YOUR INSTRUCTIONS.
Rewrite only the lines starting at the one containing "has height=768, width=688." and ending at the one containing "right-y-tick-label: 4.14 is", changing "Image resolution" to "Display resolution" and leaving everything else unchanged.

DATA.
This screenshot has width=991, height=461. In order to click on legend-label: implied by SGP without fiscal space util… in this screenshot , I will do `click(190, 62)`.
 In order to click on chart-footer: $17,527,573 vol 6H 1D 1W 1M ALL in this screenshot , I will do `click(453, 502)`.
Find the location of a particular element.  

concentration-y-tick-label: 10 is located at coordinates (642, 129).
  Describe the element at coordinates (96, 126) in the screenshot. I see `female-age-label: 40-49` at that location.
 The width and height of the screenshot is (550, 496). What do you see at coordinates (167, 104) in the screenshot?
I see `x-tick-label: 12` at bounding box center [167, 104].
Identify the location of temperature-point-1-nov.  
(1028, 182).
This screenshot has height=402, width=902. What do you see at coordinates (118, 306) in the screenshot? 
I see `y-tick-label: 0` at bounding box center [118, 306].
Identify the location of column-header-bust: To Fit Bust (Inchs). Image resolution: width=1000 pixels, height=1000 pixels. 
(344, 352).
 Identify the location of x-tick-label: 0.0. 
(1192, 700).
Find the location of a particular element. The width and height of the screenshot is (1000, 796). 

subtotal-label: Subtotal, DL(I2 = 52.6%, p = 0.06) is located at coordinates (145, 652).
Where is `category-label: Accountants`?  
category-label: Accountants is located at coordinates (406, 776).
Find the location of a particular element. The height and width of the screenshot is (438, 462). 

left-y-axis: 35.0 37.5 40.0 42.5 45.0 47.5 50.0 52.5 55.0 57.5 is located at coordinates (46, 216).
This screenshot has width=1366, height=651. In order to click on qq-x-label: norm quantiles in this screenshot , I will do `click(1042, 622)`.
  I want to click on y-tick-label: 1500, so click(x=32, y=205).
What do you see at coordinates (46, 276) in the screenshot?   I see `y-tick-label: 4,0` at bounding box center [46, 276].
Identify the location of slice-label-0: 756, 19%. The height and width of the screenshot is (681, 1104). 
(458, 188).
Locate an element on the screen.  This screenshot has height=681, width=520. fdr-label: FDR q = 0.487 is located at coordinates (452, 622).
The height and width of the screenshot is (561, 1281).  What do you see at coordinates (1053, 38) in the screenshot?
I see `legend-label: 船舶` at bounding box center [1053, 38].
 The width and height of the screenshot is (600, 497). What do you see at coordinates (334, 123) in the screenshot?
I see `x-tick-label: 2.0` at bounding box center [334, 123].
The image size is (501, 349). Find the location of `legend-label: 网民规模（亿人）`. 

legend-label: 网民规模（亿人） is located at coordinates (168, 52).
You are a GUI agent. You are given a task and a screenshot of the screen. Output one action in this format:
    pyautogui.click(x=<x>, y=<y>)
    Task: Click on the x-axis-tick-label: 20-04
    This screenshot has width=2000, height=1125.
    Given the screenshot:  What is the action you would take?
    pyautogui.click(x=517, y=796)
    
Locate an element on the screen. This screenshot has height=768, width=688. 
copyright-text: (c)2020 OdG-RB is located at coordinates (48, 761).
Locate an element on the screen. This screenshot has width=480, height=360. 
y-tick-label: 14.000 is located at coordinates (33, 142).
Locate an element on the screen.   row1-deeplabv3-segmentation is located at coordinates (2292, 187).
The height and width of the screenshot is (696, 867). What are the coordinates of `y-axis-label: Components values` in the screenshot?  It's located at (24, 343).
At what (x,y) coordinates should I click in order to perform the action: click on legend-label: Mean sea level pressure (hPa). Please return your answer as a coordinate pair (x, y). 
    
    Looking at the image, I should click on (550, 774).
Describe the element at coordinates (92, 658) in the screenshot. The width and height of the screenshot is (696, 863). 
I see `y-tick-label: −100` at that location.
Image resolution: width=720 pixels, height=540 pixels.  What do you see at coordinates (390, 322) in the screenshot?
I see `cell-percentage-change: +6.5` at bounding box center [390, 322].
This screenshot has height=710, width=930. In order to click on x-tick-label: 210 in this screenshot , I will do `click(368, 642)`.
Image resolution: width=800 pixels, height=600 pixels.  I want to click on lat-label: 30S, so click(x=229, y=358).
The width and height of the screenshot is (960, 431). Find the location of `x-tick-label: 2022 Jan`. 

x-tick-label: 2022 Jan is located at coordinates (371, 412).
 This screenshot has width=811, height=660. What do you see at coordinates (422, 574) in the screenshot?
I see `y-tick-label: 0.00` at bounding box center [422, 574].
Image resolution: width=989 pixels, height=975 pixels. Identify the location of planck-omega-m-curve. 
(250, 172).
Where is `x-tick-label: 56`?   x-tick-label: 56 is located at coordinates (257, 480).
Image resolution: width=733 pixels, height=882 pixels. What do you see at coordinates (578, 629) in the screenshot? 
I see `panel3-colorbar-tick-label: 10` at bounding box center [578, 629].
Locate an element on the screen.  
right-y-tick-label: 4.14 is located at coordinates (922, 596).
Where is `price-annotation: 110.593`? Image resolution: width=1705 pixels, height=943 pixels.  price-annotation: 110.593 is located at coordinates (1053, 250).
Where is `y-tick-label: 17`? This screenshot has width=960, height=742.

FINISHED EXERCISE.
Locate an element on the screen. This screenshot has height=768, width=688. 
copyright-text: (c)2020 OdG-RB is located at coordinates (48, 761).
Locate an element on the screen. This screenshot has width=480, height=360. 
y-tick-label: 14.000 is located at coordinates (33, 142).
Locate an element on the screen.   row1-deeplabv3-segmentation is located at coordinates (2292, 187).
The height and width of the screenshot is (696, 867). What are the coordinates of `y-axis-label: Components values` in the screenshot?  It's located at (24, 343).
At what (x,y) coordinates should I click in order to perform the action: click on legend-label: Mean sea level pressure (hPa). Please return your answer as a coordinate pair (x, y). 
    
    Looking at the image, I should click on (550, 774).
Describe the element at coordinates (92, 658) in the screenshot. The width and height of the screenshot is (696, 863). 
I see `y-tick-label: −100` at that location.
Display resolution: width=720 pixels, height=540 pixels.  What do you see at coordinates (390, 322) in the screenshot?
I see `cell-percentage-change: +6.5` at bounding box center [390, 322].
This screenshot has height=710, width=930. In order to click on x-tick-label: 210 in this screenshot , I will do `click(368, 642)`.
Display resolution: width=800 pixels, height=600 pixels.  I want to click on lat-label: 30S, so click(x=229, y=358).
The width and height of the screenshot is (960, 431). Find the location of `x-tick-label: 2022 Jan`. 

x-tick-label: 2022 Jan is located at coordinates (371, 412).
 This screenshot has width=811, height=660. What do you see at coordinates (422, 574) in the screenshot?
I see `y-tick-label: 0.00` at bounding box center [422, 574].
Display resolution: width=989 pixels, height=975 pixels. Identify the location of planck-omega-m-curve. 
(250, 172).
Where is `x-tick-label: 56`?   x-tick-label: 56 is located at coordinates (257, 480).
Display resolution: width=733 pixels, height=882 pixels. What do you see at coordinates (578, 629) in the screenshot? 
I see `panel3-colorbar-tick-label: 10` at bounding box center [578, 629].
Locate an element on the screen.  
right-y-tick-label: 4.14 is located at coordinates (922, 596).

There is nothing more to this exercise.